After knowing for years that something was wrong but not having enough to go on to prove it, my pediatrician suspected that my then 5 year old had Juvenile Arthritis. It took a long time to diagnose her- almost a year!
Eventually she was also diagnosed with scleroderma and mixed connective tissue disease. Her new rheumatologist had recently put her on Naproxen and Methotrexate to help manage her pain and inflammation when we first noticed other changes. I went in her room to help her with her socks when I noticed that she had one toe that was bright white. By the time I called my husband in to look, it was back to normal. A bit irritated with me, he went back to what I was doing like he didn’t believe me. The next night he called me into her room. This time, her whole foot was white. As we were sitting there trying to figure this out, it started to change to purple. Needless to say, we panicked! I called her rheumy the next day, and they said that it was most likely Raynaud’s. Eventually they were able to see first hand in the office, though just in case, I take pictures of her bad episodes and show them in the office or email them to the nurse.
What started off as a few episodes from time to time has increased enough to have us and even her school developing frantic rituals. She has many episodes during a day. We have drills in place. You see, here in Florida they have “open air hallways” at our schools. To go almost anywhere at her school she has to go outside. Her classroom is up on the second floor. To get to her lunchroom she has to walk down the outdoor steps (or now she takes the elevator) and walk to the front of the school. This would give her a hard time, as does being outside for recess. In her classroom we keep rice filled socks to throw in the microwave to heat for her. Instead of running up to her classroom for her socks, we have rice socks all over the school. We also keep large quantities of hand warmers in her backpack.
Last winter was very, very cold for us Floridians! During winter break, my children still went to school for child care while my husband and I went to work. During one particularly cold day, I went to pick her up in the afternoon and noticed that her hands looked really purple. They top of one was actually cracking, and they were both very, very swollen. She couldn’t take the cap off of a marker even after they warmed up. When I showed her pediatrician, she said it was a case of minor frostbite. FROSTBITE??? She didn’t even go outside! She stayed inside of the heated cafeteria with her mittens, and her very thick, heavy winter coat. She had on long pants, a long sleeved shirt, and 2 undershirts. How could this happen??? Later in the year everyone was a little ticked off when the school raised the thermostat on their A/C system up to 75F. I cried it made me so happy!
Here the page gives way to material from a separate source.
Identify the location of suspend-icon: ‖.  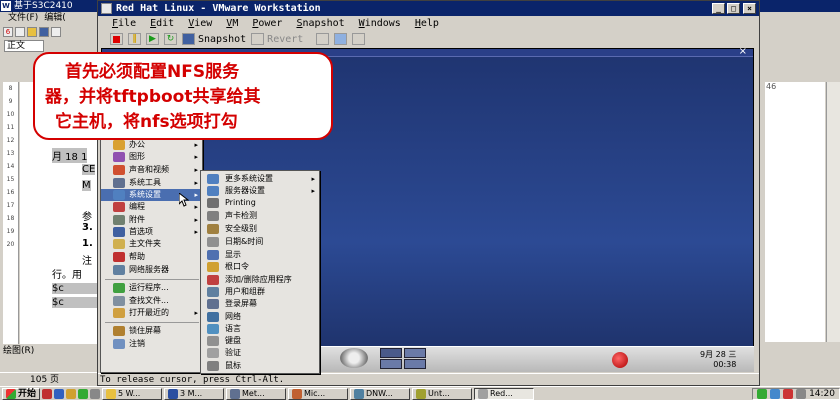
(134, 39).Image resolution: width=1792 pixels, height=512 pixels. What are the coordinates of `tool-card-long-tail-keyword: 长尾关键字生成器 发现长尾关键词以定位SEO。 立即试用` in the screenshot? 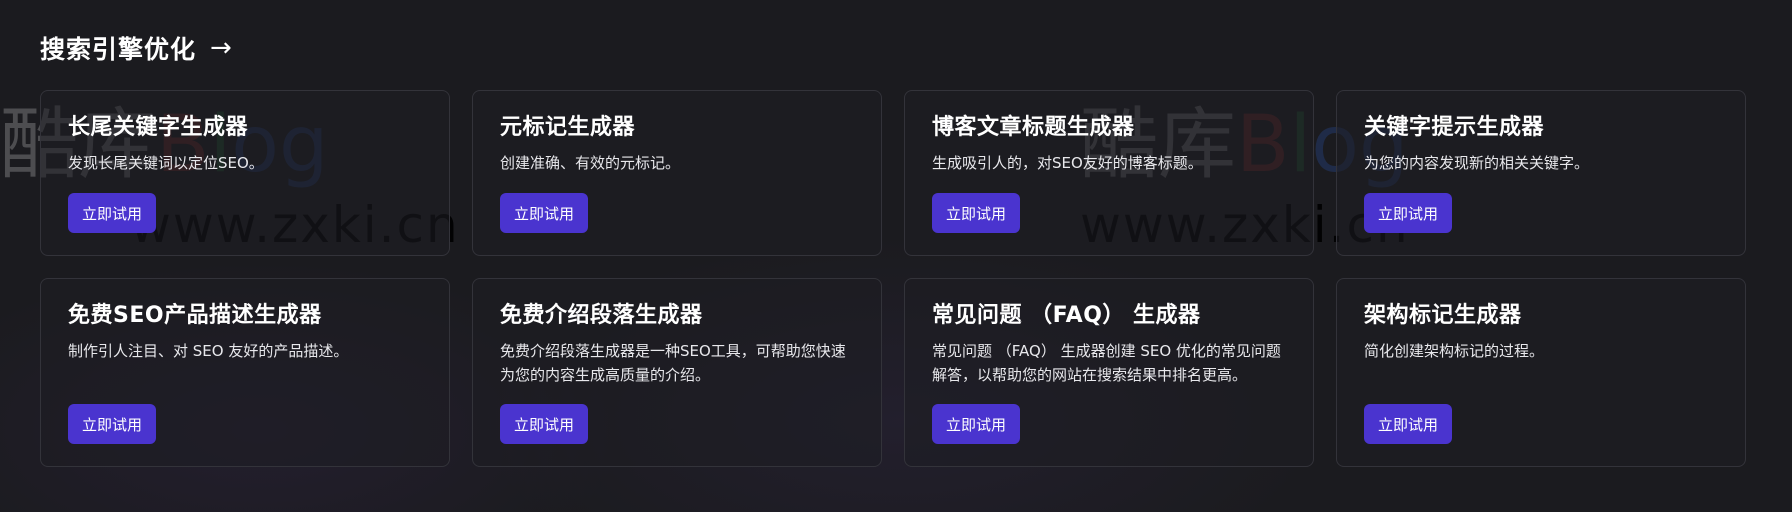 It's located at (245, 173).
I had asked for Raynaud’s treatment from her rheumy before, but he had blown it off. After the frostbite he gave us a nitro cream to try. We tried that a few times, but for a (now) eight year old child in school, they use hand sanitizer constantly! The cream never had a chance. I’ve tried pushing the issue since with her rheumy, but I’ve gotten the “Let’s wait and see what happens”, or “well, I don’t want to do anything right now since we’re changing her other meds.” I guess that he doesn’t worry because her fingers aren’t pitted. I worry because my little princess that loves to wear beautiful dresses is now confined to a life of long pants- even in the hot, humid Florida summer. She can’t go swimming unless the water temp is up around the 80F+ marker, even in kiddie pools. We had volunteered at my son’s Cub Scout camp this summer. They put out little pools for the girls that had brothers whose parents were helping. On a 95F degree day they brought her to me swaddled in blankets and towels. We had tried to explain to people how serious her conditions were but no one quite understood. That helped them to see.
My girl doesn’t like having extra attention called to herself. Some days she just chooses to ignore it. I’ve tried to explain to her how serious it can be, but she is, after all, still a little person. It breaks my heart to see how she struggles. I am completely in awe of her, amazed by how well she handles everything that is thrown at her. I have only met one or two others that are affected by Raynaud’s, but their cases weren’t as severe. It scares me!!! I strive to make people more aware. I started blogging to call attention to her medical problems. So many people don’t know about Raynaud’s, Scleroderma, JRA or MCTD. It is my job to lobby for her, and to teach her how to advocate for herself. We are blessed with many opportunities to prove to our children that we will fight to the ends of the Earth for them. These diseases have brought our family closer together. I know that it will continue to be a struggle, but we will continue fighting and seeking awareness.
Thank you for the opportunity to share our story. I believe that these personal stories can really help people that are struggling, newly diagnosed, or people that have a loved one affected. Thank you for helping the cause!!!
D.T. from Florida
Editor’s Note: Dr. Thomas Lehman of our Medical Advisory Board points out that there are a variety of treatments available for children with Raynaud’s and is surprised this child was not offered one. Parents of children with Raynaud’s should seek counsel from a pediatric rheumatologist.